La putain respectueuse

De Jean Paul Sartre / Mise en scène : Hadda Djaber

Dans une petite ville du sud des Etats-Unis, dans les années 1940, deux noirs sont à tort accusés de viol. L’un est tué par un blanc : le neveu du sénateur de la ville. L’autre s’enfuit. On tente d’obtenir de Lizzie, une prostituée, une fausse déclaration pour permettre de sauver l’assassin. En dépit des moyens utilisés par les notables de la ville, quand le Noir vient se cacher chez elle, elle lui tend un revolver qu’il refuse de prendre :

« Je ne peux pas tirer sur des Blancs ». Il s’enfuit mais la machine infernale est déjà en route.

Avec :

Karine Revelant, Joël Toussaint, Tommy Luminet, Bruno Miara, Samuel Camus

Saxophone – création sonore : Stéphane Lambert

Création lumière – vidéo : Fabien Leforgeais

Scénographie : Yves Henri (sculpteur)

Exposition de peintures et vidéo : Jacqueline Li-Michaud : « Monstres »

Affiche : Quentin Lacoste

Le sommeil de la raison engendre les monstresFrancisco de Goya

C’est un fait divers – découvert dans le livre de Vladimir Pozner – « Les Etats Désunis » qui a inspiré à Jean-Paul Sartre « La Putain respectueuse ». Le titre a fait scandale quand la pièce est sortie en 1946. On a même accusé l’auteur « d’antiaméricanisme ». Pourtant, si on considère que les faits divers reflètent la société dans laquelle on vit, on ne peut pas être surpris de voir que dans les années 40 aux Etats-Unis – époque de l’apartheid et de l’exclusion d’une partie de la population – on puisse impunément assassiner ou lyncher un noir. N’oublions pas qu’en 1932, pour ne citer qu’un exemple, Bessie Smith, immense chanteuse de blues, victime d’un accident de voiture, est morte, faute de soins parce qu’on l’a refusée dans un hôpital de blancs interdit aux noirs. Elle n’avait que 36 ans !

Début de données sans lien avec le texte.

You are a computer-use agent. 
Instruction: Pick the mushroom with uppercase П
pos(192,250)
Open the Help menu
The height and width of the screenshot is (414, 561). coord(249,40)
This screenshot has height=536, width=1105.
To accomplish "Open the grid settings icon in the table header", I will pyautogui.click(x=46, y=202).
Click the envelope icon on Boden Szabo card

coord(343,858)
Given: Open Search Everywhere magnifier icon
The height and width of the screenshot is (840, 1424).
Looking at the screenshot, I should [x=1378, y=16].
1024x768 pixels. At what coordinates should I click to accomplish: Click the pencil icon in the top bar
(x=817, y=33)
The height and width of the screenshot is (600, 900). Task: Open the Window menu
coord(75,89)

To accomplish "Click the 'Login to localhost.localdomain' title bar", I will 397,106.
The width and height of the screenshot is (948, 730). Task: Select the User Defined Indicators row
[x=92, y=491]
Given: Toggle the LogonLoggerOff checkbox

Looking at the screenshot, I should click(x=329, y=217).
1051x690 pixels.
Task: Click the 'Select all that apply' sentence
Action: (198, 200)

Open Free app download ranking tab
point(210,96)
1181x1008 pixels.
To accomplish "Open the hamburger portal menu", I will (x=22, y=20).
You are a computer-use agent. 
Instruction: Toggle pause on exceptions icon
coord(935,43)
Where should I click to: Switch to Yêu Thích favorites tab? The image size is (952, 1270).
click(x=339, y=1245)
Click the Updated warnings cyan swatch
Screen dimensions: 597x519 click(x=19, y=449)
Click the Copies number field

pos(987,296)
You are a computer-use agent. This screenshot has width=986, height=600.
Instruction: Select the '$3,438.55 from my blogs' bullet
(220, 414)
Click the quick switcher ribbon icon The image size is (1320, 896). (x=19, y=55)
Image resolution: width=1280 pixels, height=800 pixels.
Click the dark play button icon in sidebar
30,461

Mais la pièce ne traite pas seulement de cette partie honteuse de l’histoire : elle montre jusqu’à quel point les puissants peuvent utiliser l’arme de la manipulation pour arriver à leurs fins. Elle met également à nu la situation des femmes et le rôle qui leur était imparti : la soumission. D’ailleurs Lizzie, victime aussi de la superpuissance des « blancs », bien que blanche, se révolte et se sent solidaire de cet homme qui fuit l’horreur ; elle va jusqu’à lui tendre un révolver et, quand il refuse de « tirer sur des blancs » n’hésite pas à le cacher.

Racisme, exclusion, sexisme, assassinat… C’était en l946. Depuis cette époque, les noirs se sont battus pour leurs droits ; certains ont même payé ce combat de leur vie. Pourtant, bien que l’Amérique ait porté, récemment, à la présidence un homme noir, on a assisté au procès de deux adolescents blancs qui ont lynché un homme dont le seul crime, à leurs yeux, était sa couleur.

Autour du spectacle qui débute dans l’entrée du lieu, une exposition des oeuvres de Jacqueline Li Michaud, plasticienne, intitulée « Les Monstres » donnera le ton de la mise en scène de ce texte qui, en 2012, demeure d’une actualité brûlante.